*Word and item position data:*
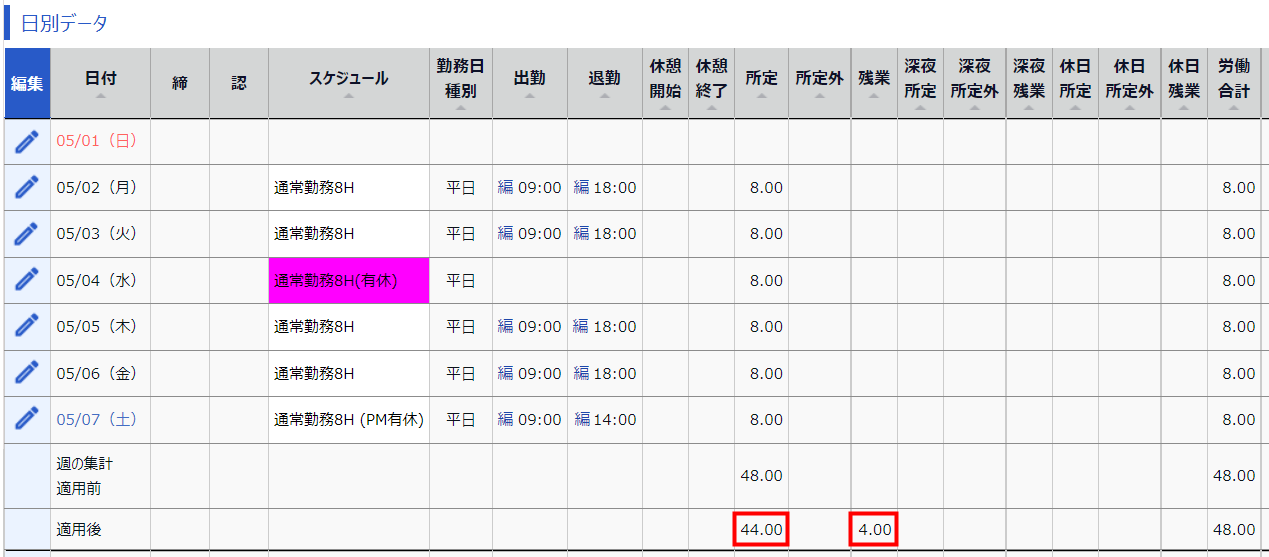This screenshot has width=1269, height=557.
Task: Open the edit pencil for 05/02 (月)
Action: 26,187
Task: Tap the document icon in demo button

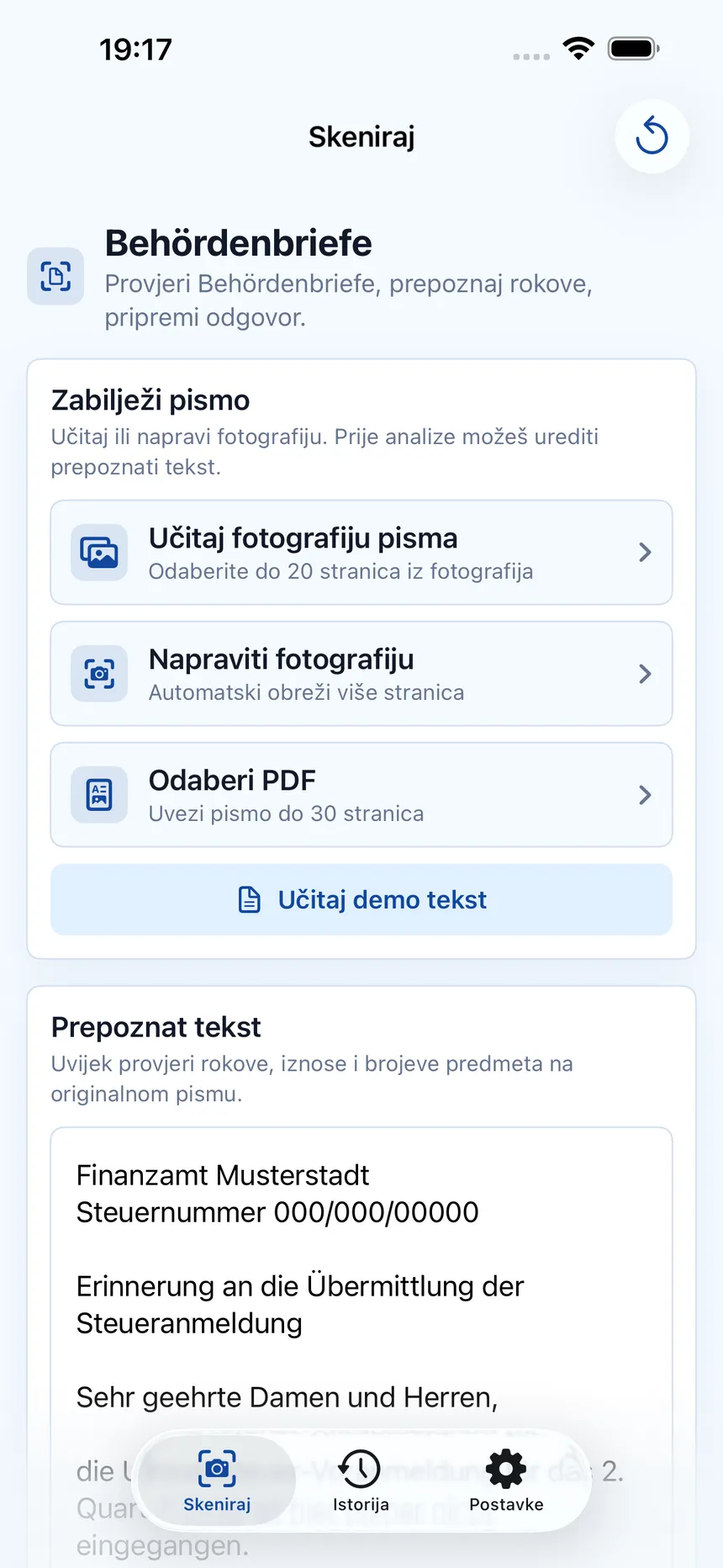Action: pos(250,899)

*GIVEN INSTRUCTION:*
Report each line of the rows above that contains the string "Task", copying it in full.

*FULL RESPONSE:*
Task: Open the edit pencil for 05/02 (月)
Task: Tap the document icon in demo button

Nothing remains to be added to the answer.